Blog entries

Rencontre LLVM à l'IRILL

2012/09/27 by Damien Garaud
IRILL-logoLLVM-logo

L'IRILL , Initiative de Recherche et Innovation sur le Logiciel Libre, organisait une rencontre LLVM mardi 25 septembre à Paris dans les locaux de l'INRIA Place d'Italie dans le 13e arrondissement. Les organisateurs, Arnaud de Grandmaison, Duncan Sands, Sylvestre Ledru et Tobias Grosser ont chaleureusement accueilli environ 8 personnes dont 3 de Logilab.

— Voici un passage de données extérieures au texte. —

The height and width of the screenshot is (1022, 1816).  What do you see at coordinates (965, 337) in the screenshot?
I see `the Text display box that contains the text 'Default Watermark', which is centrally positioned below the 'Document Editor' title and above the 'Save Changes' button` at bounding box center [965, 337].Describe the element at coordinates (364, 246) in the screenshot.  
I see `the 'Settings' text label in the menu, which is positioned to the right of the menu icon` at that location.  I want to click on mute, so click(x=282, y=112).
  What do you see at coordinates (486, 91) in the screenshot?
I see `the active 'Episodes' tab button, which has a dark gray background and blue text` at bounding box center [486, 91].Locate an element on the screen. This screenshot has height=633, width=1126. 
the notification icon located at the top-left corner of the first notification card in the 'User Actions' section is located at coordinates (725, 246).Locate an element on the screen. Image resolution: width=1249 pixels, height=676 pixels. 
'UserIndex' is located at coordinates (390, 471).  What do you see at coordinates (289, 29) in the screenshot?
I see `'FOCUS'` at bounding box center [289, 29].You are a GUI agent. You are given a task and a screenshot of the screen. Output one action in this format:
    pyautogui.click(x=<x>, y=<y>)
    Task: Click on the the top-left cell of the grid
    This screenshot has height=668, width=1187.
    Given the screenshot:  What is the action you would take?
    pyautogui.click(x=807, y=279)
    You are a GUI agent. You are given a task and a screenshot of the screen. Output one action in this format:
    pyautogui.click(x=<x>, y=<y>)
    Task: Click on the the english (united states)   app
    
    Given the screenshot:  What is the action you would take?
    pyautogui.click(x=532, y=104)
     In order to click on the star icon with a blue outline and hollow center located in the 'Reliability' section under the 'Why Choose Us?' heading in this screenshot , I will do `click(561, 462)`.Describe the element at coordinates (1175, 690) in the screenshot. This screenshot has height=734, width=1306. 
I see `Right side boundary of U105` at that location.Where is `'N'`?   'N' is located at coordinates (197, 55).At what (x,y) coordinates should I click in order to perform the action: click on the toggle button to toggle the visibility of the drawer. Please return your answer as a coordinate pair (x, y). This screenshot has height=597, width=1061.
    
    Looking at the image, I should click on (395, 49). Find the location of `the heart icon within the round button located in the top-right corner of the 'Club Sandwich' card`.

L'annonce de l'IRILL indiquait une rencontre informelle avec une potentielle Bug Squashing Party sur Clang. Nous n'avons pas écrasé d'insectes mais avons plutôt discuté: discussions techniques, petits trolls, échanges de connaissances, d'outils et d'expériences accompagnés de bières, sodas, gâteaux et pizzas (et une salade solitaire et orpheline qui n'a finie dans le ventre de personne contrairement aux pizzas mexicaines ou quatre fromages).

LLVM (Low Level Virtual Machine) est un projet développé depuis une dizaine d'années qui propose une collection d'outils et de modules facilement réutilisables pour construire des logiciels orientés langages : interpréteurs, compilateurs, optimiseurs, convertisseurs source-to-source...

Depuis l'étage d'entrée du code dans le compilateur (ou frontend), en passant par l'optimiseur indépendant de la plate-forme, jusqu'à la génération de code machine (backend) et ce, pour plusieurs architectures (X86, PowerPC, ARM, etc.), le choix de son design en fait un outil tout à fait intéressant. Parmi ces frontends, il y a le fameux Clang (C/C++, Objective-C), GHC (Haskell). Et le projet dragonegg permet de l'utiliser comme plug-in à GCC et donc de bénéficier des différents frontends GCC (Ada, Fortran, etc.).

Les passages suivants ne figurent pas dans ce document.